Structure and receptor-binding site of influenza B/HK HA. (a) The overall structure of B/HK HA with three subunits differently colored. There is one receptor-binding site in each subunit at the distal end of molecule (away from the membrane), highlighted in red for clarity. (b) Close-up view of the receptor-binding site of B/HK HA. Important residues forming the receptor-binding site are explicitly drawn, with hydrogen-bonding interactions among them shown as dashed lines. (c) Comparison of the receptor-binding sites of B/HK (red) and human H3 (gray) HAs. Their corresponding residues are shown in yellow and cyan, respectively. Two large structural shifts between them, at residues Ser-140 and Asp-193, respectively, are indicated by black dashed lines with the distances labeled. The hydrogen-bonding interactions are shown as dashed lines.

One unique feature of the receptor-binding site of influenza B virus HA is a phenylalanine residue at position 95, which is in sharp contrast to a tyrosine residue for all influenza A virus HAs at equivalent position (Fig. 1c). This difference could be at least partially responsible for the different shape of the receptor-binding site and the different orientation of Trp-158 of influenza B virus HAs (Fig. 1c). Moreover, this subsite of B/HK HA binding site is further reshaped by the one-residue deletion after His-191 and a substitution of a proline residue by Ser-192 (41) (Fig. 1c). The structural difference of this subsite can be appreciated by a shift of 3.6 Å between the Cα atoms of Asp-193 in B/HK HA and its equivalent residue, Ser-186, in H3 HA (Fig. 1c).

In the region of 190-helix, the receptor-binding sites of B/HK HA and H3 HA are very similar. As previously suggested based on primary sequence alignment (41), the right edge of B/HK HA binding site is also very similar to that of human H3 HA and provides the conserved main-chain and side-chain atoms for interactions with the sialic acid moiety (Sia-1) of the receptors. These atoms include the main-chain carbonyl of residue Thr-139, the side-chain hydroxyl of Ser-140, and the main-chain amide and carbonyl of Gly-141 (equivalent to Gly-135, Ser-136, and Asn-137 in H3 HA, respectively). However, despite the conserved interactions, the residue Ser-140 of B/HK HA is located by ≈1.3 Å further away from the 240-loop than that of human H3 HA (Fig. 1c).
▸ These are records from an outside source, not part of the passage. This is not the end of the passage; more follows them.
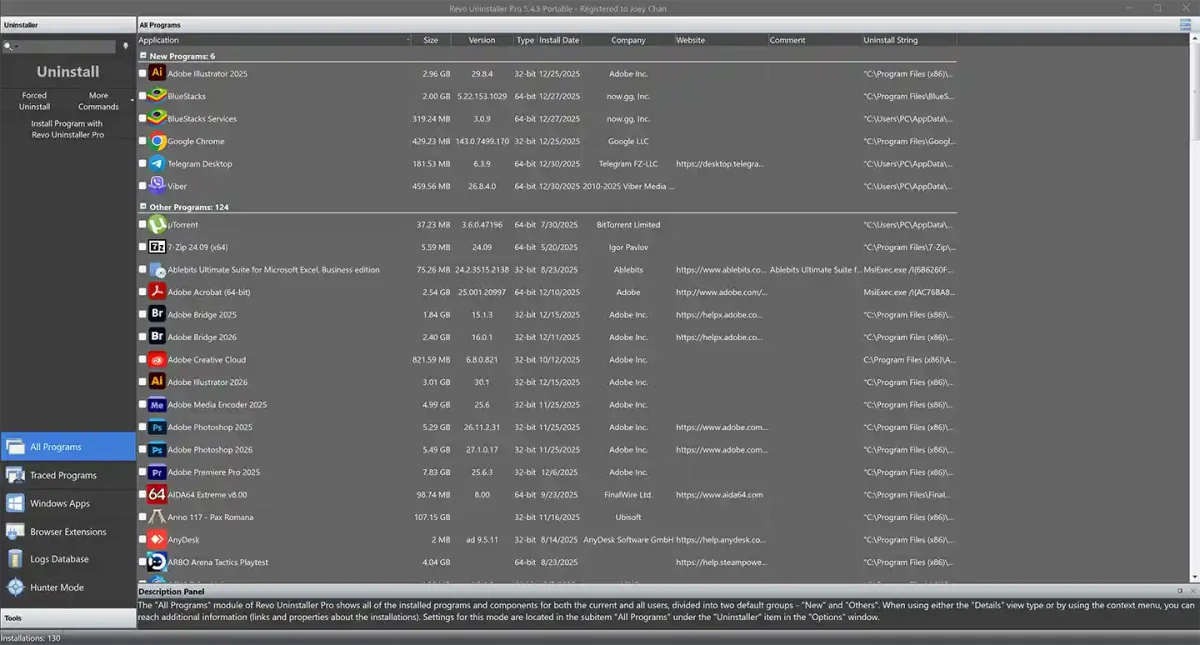This screenshot has width=1200, height=645.
Task: Collapse the New Programs group
Action: coord(142,56)
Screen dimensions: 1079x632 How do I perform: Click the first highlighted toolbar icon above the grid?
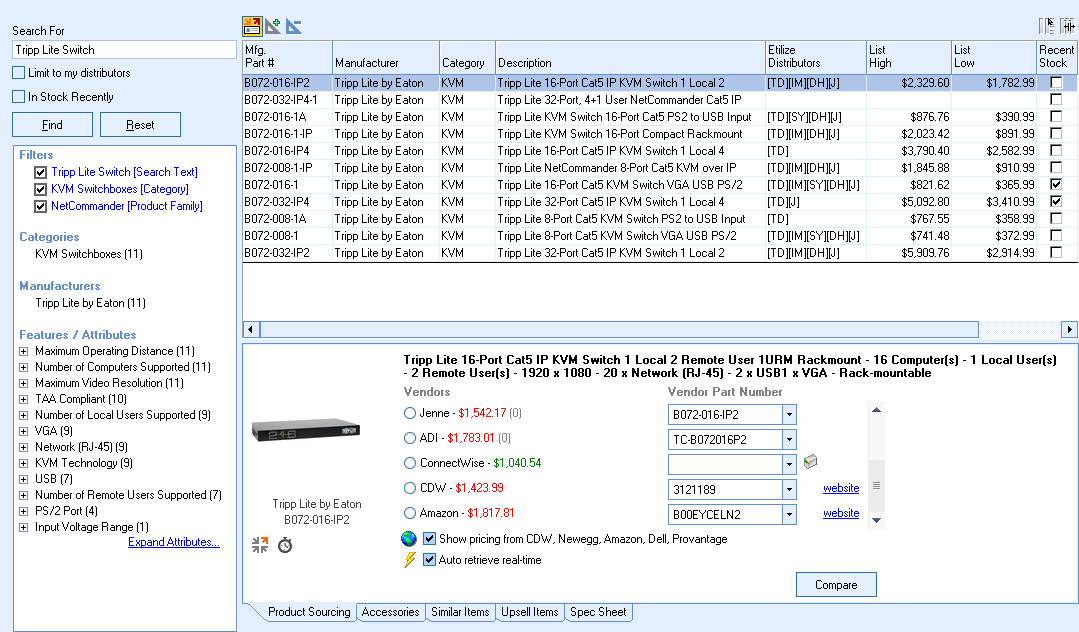(252, 26)
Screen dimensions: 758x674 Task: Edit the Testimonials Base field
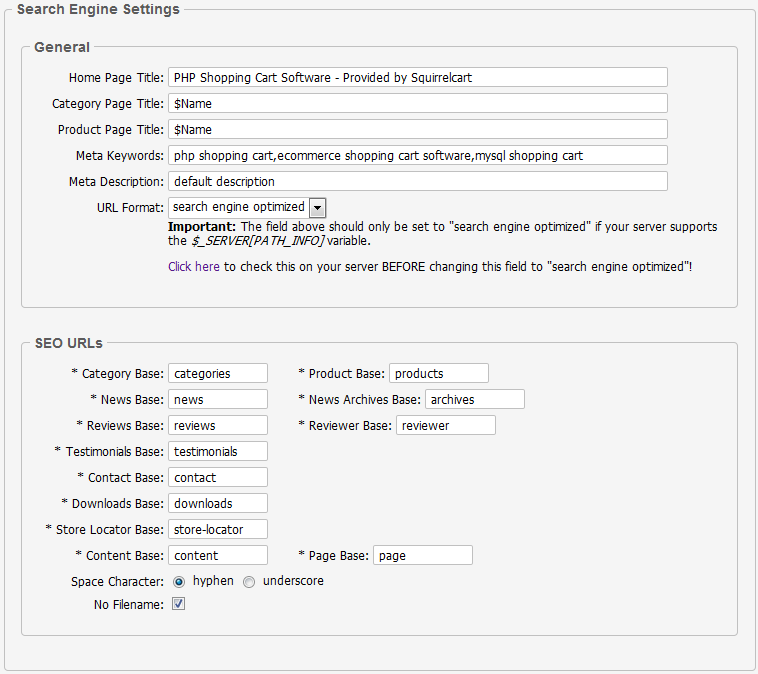[x=218, y=451]
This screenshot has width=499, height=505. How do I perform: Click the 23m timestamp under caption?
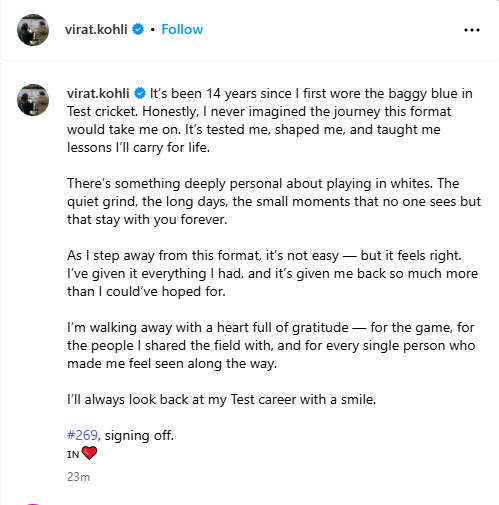coord(78,477)
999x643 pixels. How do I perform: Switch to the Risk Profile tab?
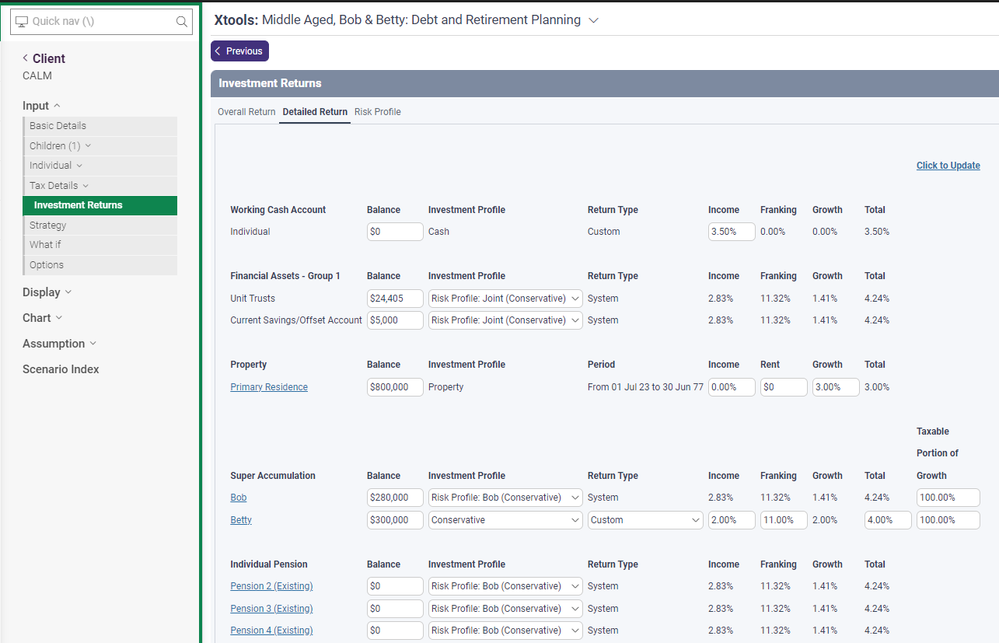(377, 112)
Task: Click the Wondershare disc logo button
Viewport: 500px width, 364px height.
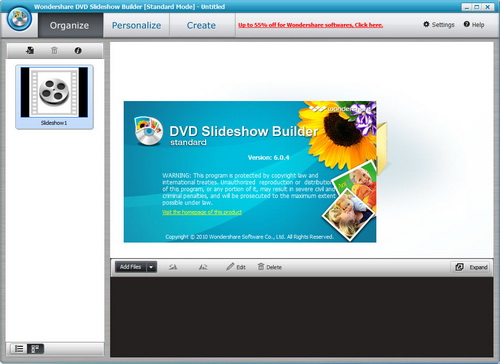Action: (x=20, y=19)
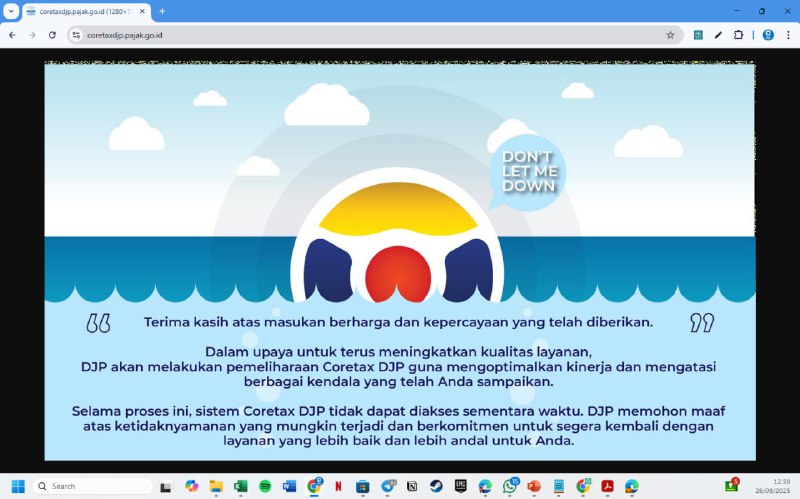Open Netflix from the taskbar
800x499 pixels.
pos(339,486)
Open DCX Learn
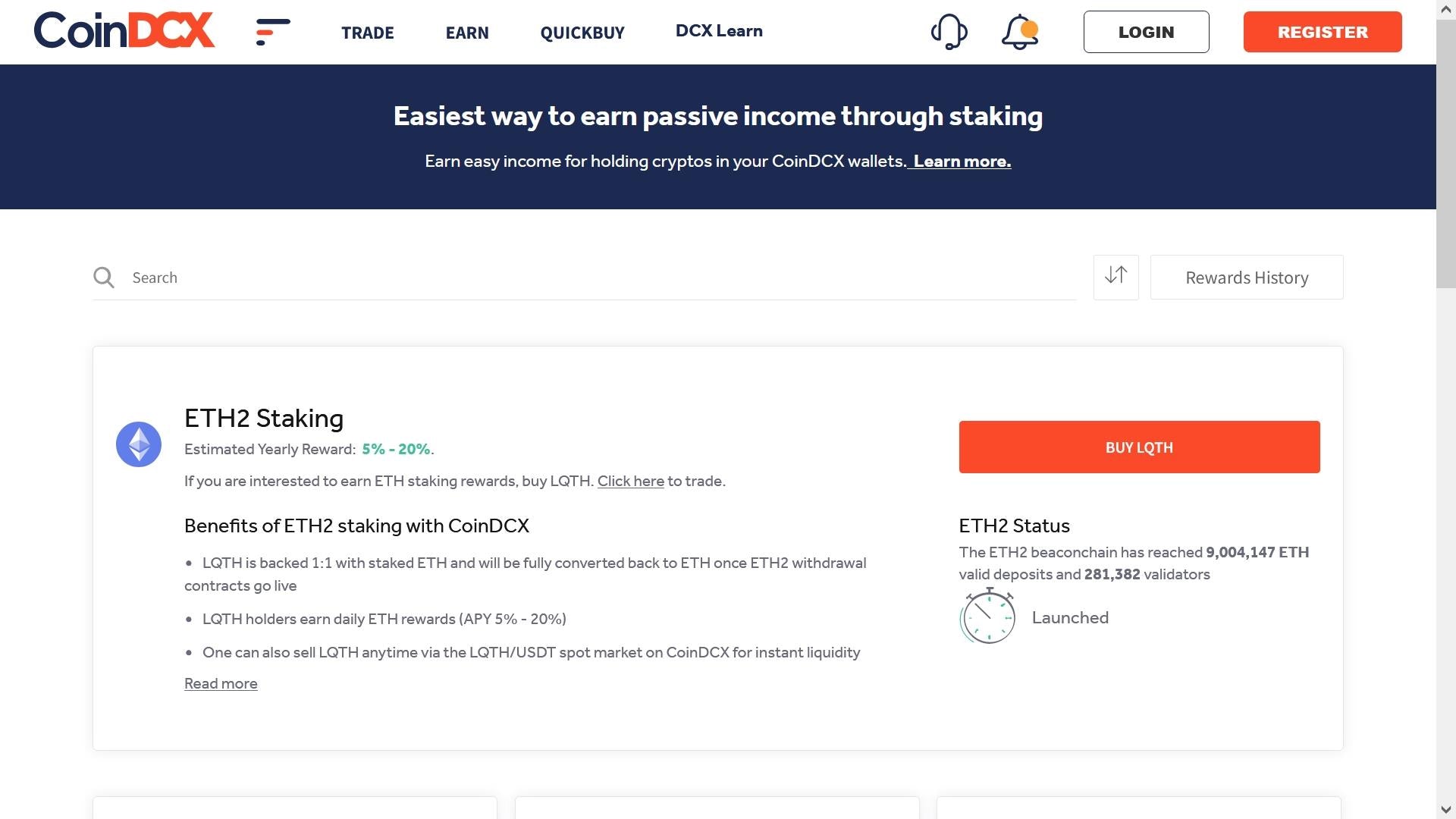Viewport: 1456px width, 819px height. 719,31
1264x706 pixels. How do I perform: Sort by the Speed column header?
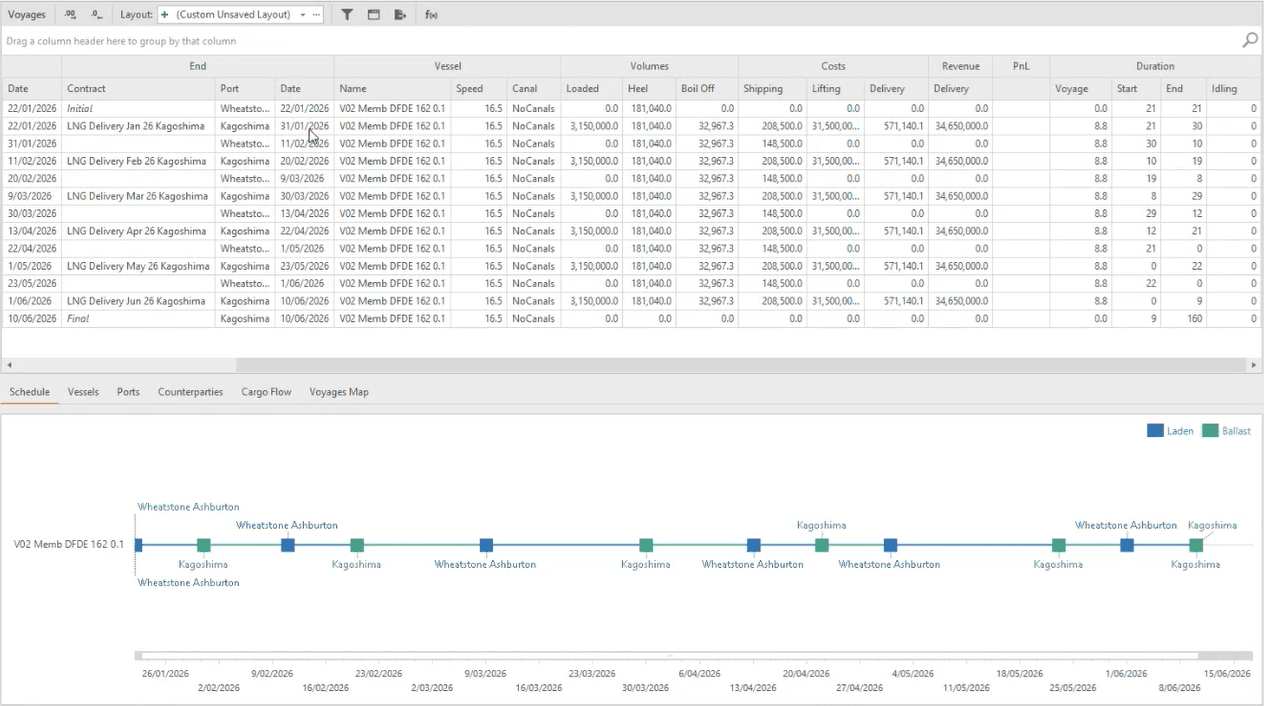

The left edge of the B/HK HA receptor-binding site harbors residues Pro-238 and Ser-240, which are at equivalent positions to residues 226 and 228 in H3 HA, respectively. Both residues 226 and 228 of H3 HA have been implicated as major determinants for receptor specificity (1, 2). Because of a four-residue insertion (residues 233 to 236) proceeding Leu-237 in influenza B/HK HA, this part of the receptor-binding site is markedly different from that of human H3 HA (Fig. 1c). The four-residue expansion results in much looser packing between the 240-loop and its proceeding loop (residues 230 to 236). Thus, to compensate for the interactions provided by Trp-222 in human H3 HA (see later for more discussion of its functional role), the side chain of Leu-237 in B/HK HA is flipped over to be located similarly to Trp-222 (Fig. 1c). The highly conserved residue Ser-240 is located by ≈3.6 Å higher than its equivalent residue, Ser-228, in human H3 HA. Although the side chain of Pro-238 is shorter than that of Leu-226 in H3 HA, the main chains of the 240-loop in B/HK HA are shifted toward the 140-loop so that the side-chain atoms responsible for interacting with the receptors are similarly located. Together with the ≈1.3-Å shift of the 140-loop in B/HK HA, the lower opening of the B/HK HA binding site (between Ser-140 and Pro-238) is ≈1.4 Å wider than that of human H3 HA (between Ser-136 and Leu-226). These structural differences between the receptor-binding sites of influenza B virus and human H3 HAs may account for the observed difference in receptor affinity and specificity between influenza A and B viruses (41).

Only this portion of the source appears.